--- Source extract ---
Segment Open

The first judgment is expected Monday in a lawsuit from a state government seeking to hold a drug company accountable for a U.S. opioid crisis that has ripped apart lives and communities. More trials and legal settlements are likely to follow the ruling in Oklahoma as the nation looks for answers and solutions to a massive societal and legal problem.
Following are questions and answers about the opioid crisis.
Q: What are opioids and how are they used?
A: They’re an addictive family of drugs that block pain signals between the body and brain. They include prescription painkillers such as Vicodin and OxyContin as well as illegal drugs such as heroin and illicit versions of fentanyl. Until recent decades, they were prescribed largely for pain for patients with cancer, at the end of their lives, or with acute pain, such as after surgery. Since the 1990s, there’s been a push in the medical world, partly funded by drug companies, to do better at treating pain—and opioids came to be seen as part of the solution.
Q: Are opioids used to treat chronic pain?
A: Yes. That’s one of the results of the push to do more to treat pain. But recent studies have questioned their effectiveness with chronic pain and the U.S. Centers for Disease Control and Prevention has told prescribers to be cautious about using the powerful drugs to treat patients with long-term pain. Experts say the longer patients are on the drugs and the higher the doses they receive, the more likely they are to develop addictions. Also, more people with prescriptions means more access to the drugs for recreational users and addicts.
Q: When did the opioid crisis begin?
A: By the early 2000s, the death toll from opioids was rising and there were growing numbers of thefts of drugs from pharmacies. In 2007, Purdue Pharma, the maker of OxyContin, paid a $634 million fine and pleaded guilty to understanding the addiction risks of the drug. But the crisis only deepened after that. Prescriptions flowed freely at “pill mill” clinics, especially in Florida, where drug dealers would get drugs and spread them around the country.

Segment Closed

--- Activities ---
a) From the opioid crisis article, return the passage between "A: They’re an" and "of the solution.", inclusive.
b) Write the next part of the opioid crisis article, starting right after its last sentence.

--- Supplied data ---
Segment Open

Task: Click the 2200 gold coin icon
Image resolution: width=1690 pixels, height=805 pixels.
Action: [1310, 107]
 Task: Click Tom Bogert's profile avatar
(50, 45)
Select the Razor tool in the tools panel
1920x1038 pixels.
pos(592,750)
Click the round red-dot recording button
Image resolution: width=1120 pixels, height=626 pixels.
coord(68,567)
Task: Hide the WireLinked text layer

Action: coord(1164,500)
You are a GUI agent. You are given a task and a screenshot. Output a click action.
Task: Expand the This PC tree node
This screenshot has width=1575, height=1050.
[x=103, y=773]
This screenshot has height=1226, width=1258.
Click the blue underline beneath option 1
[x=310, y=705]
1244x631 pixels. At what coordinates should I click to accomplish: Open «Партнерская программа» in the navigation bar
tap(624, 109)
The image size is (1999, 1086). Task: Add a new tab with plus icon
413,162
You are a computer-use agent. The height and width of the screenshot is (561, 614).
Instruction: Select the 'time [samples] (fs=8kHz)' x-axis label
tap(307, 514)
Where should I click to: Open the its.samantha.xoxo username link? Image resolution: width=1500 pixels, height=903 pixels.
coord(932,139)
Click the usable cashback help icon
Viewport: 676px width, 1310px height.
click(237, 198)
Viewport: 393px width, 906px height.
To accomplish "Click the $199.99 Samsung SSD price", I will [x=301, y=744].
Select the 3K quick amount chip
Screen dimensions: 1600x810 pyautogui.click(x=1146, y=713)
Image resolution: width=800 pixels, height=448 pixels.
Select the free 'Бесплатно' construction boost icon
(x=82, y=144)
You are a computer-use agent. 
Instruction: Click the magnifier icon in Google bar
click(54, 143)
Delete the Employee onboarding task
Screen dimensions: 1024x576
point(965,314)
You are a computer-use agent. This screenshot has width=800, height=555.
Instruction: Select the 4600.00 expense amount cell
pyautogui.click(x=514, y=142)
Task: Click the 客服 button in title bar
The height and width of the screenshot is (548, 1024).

Segment Closed

--- Task-by-task outputs ---
a)
A: They’re an addictive family of drugs that block pain signals between the body and brain. They include prescription painkillers such as Vicodin and OxyContin as well as illegal drugs such as heroin and illicit versions of fentanyl. Until recent decades, they were prescribed largely for pain for patients with cancer, at the end of their lives, or with acute pain, such as after surgery. Since the 1990s, there’s been a push in the medical world, partly funded by drug companies, to do better at treating pain—and opioids came to be seen as part of the solution.

b)
Q: How many people have opioids killed?
A: The U.S. Centers for Disease Control and Prevention has tallied more than 400,000 opioid-related deaths across the country since 2000, including more than 47,000 in both 2017 and last year. In recent years, opioid overdoses have been the nation’s largest cause of accidental deaths, ahead of even automobile accidents. The death tolls per capita have been the highest in the same places as the highest prescription rates. The Appalachian region has been hardest hit.
Q: Have prescriptions stopped being given out so freely?
A: Yes. States have used databases to track prescriptions and prescribers, pill mills have been shut down and prescribers have become more conservative in calling for the drugs since around 2011. Government guidelines and some insurance company standards have also been tightened. But as prescription rates started falling, death rates actually rose, with more addicts using deadlier illicit versions of opioids. Preliminary data shows that the death toll declined very slightly in 2018 for the first time since the crisis began.
Q: What’s the financial toll of the crisis?
A: The White House Council of Economic Advisers published a report in 2017 pegging the cost of the crisis at just over $500 billion in 2015. That includes lost productivity as well as costs born by taxpayers, such as ambulance runs, jail treatment costs, and the costs of caring for children whose parents have died from opioid overdoses.
Q: Is that why so many governments are suing over opioids?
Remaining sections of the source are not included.